A lifetime of activism began a few years later when he joined the Irgun, the armed Jewish underground movement.

In 1937, he went to Poland to help smuggle Jews into Palestine.

Bergson came to the United States in 1940. Two years later, his efforts were almost entirely focused on increasing awareness of the genocide — which to that point had received little if no attention in the U.S. media — through advertisements, rallies and plays.

Bergson co-founded the Emergency Committee to Save the Jews in Europe in 1943. His causes piqued the interest of eminent actors such as Edward G. Robinson, Marlon Brando and Stella Adler, who toured the United States performing in the plays and appearing at the rallies.

Some credit Bergson’s work for impelling the U.S. government’s decision to create the War Refugee Board in 1944, the first federal organization to deal with the perilous position of European Jews.

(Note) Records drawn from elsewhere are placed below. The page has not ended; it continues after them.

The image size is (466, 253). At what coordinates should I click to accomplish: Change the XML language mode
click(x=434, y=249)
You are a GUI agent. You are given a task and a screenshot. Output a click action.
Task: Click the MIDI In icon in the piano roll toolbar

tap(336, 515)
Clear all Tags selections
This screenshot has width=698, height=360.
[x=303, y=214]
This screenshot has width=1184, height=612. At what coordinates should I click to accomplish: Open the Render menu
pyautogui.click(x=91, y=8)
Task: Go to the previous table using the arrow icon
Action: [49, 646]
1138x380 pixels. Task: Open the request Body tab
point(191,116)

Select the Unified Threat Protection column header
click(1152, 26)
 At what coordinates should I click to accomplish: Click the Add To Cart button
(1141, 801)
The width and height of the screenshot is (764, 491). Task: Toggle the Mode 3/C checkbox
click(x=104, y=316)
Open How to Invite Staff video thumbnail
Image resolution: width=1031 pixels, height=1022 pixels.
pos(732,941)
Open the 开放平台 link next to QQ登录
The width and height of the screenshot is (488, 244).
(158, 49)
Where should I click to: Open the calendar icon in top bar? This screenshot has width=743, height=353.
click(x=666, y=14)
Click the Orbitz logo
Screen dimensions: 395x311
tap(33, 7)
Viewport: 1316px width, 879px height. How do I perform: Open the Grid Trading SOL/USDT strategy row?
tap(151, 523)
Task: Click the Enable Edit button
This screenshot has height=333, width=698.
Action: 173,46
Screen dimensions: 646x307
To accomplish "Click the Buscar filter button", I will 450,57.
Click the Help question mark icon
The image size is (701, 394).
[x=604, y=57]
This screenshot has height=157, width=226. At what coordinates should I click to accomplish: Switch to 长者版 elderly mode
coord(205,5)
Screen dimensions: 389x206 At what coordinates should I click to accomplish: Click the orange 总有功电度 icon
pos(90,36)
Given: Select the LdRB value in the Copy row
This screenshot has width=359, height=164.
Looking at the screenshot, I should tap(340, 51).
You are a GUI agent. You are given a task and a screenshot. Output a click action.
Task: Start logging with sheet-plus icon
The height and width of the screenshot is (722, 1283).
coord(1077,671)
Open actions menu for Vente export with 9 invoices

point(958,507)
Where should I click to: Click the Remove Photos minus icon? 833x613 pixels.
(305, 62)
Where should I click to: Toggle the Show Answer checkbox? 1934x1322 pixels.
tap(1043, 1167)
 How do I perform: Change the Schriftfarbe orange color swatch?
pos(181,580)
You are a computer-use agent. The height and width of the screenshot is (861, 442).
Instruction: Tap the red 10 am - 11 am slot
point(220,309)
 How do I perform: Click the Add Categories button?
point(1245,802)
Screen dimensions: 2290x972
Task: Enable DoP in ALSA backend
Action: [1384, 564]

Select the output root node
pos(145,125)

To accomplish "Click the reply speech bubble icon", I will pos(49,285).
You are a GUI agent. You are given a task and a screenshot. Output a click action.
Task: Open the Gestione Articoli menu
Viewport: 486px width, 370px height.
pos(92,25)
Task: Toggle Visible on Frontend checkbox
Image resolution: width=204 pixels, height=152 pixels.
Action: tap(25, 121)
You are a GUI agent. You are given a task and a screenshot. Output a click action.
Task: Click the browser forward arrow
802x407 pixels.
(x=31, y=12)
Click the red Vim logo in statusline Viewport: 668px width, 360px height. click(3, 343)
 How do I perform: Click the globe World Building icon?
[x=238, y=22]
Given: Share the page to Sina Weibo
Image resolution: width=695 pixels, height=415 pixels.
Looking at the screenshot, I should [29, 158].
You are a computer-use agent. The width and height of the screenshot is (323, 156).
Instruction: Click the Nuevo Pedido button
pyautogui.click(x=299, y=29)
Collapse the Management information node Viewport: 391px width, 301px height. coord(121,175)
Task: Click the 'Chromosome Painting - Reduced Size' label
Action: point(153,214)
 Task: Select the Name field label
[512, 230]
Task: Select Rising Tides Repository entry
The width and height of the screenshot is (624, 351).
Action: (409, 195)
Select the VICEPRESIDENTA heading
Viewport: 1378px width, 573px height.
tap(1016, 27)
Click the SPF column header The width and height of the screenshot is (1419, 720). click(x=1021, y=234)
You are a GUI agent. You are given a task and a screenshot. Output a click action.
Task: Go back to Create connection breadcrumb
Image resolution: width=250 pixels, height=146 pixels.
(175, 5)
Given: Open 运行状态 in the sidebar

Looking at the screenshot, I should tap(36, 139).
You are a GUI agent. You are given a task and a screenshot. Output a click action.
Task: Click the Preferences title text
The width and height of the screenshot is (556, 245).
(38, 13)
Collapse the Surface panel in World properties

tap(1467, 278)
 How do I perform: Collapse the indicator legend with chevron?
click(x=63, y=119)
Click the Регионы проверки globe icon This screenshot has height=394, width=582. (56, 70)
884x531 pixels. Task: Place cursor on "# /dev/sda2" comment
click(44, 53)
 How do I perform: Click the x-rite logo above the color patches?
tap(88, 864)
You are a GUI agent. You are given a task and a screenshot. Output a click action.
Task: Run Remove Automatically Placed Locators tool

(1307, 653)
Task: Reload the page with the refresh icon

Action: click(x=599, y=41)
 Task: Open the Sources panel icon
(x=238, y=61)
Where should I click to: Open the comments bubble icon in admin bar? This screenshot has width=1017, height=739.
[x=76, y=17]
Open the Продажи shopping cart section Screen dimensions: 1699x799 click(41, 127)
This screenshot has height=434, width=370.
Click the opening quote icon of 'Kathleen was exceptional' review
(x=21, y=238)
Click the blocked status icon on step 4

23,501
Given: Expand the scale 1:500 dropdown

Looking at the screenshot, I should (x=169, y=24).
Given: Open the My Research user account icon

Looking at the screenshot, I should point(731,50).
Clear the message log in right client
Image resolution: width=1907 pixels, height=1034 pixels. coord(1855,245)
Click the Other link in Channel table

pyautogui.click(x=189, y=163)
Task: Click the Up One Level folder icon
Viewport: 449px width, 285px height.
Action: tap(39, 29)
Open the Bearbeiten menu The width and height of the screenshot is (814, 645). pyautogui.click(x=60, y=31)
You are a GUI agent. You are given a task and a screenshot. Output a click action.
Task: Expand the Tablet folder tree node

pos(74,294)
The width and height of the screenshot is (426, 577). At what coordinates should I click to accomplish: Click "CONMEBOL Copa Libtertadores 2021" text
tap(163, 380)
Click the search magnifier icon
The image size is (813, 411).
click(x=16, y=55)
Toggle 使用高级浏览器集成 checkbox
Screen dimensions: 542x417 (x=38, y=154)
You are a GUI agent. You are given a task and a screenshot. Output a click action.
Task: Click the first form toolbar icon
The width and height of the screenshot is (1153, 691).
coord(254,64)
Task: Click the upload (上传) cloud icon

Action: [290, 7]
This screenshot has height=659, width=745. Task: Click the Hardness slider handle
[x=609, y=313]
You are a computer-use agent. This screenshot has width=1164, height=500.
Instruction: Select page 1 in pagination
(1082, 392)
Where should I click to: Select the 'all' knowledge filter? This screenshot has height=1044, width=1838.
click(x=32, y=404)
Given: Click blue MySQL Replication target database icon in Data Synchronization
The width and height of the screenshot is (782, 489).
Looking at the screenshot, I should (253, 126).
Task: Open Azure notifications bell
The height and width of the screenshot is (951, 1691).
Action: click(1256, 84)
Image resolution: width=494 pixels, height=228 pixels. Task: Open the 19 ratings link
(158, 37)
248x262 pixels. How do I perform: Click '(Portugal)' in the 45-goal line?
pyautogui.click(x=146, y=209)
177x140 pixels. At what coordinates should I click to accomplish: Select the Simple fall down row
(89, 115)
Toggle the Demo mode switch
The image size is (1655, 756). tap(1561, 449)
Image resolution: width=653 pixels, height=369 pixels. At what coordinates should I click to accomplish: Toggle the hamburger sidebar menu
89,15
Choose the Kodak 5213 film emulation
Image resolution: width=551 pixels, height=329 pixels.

“He was a master of public relations at a very young age,” his daughter, Rebecca Kook, a political science professor at Ben-Gurion University in Israel, told the New York Times. “In many ways, he established what many consider to be the first example of a real political lobby in Washington.”

After considerable success in the United States, Bergson returned to Palestine in 1948 and reverted to his birth name, which he had changed in order to shield his family from his political activism.

He was elected to the nascent state’s assembly as a member of Menachem Begin’s Herut Party when Israel declared independence.

Bergson is survived by Nili Haskell, whom he married in 1975, two daughters and three grandchildren.